# Exercise description
Can you set down every one of the records below, line for line and without a single change?

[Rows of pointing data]
* * * * * * * * *
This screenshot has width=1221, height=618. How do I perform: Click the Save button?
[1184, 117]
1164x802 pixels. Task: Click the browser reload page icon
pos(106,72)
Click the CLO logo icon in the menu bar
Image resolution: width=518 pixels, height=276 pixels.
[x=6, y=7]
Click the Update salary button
* * * * * * * * *
# Task output
This screenshot has width=1221, height=618. How do I perform: Click the Save button?
[1184, 117]
1164x802 pixels. Task: Click the browser reload page icon
pos(106,72)
Click the CLO logo icon in the menu bar
Image resolution: width=518 pixels, height=276 pixels.
[x=6, y=7]
Click the Update salary button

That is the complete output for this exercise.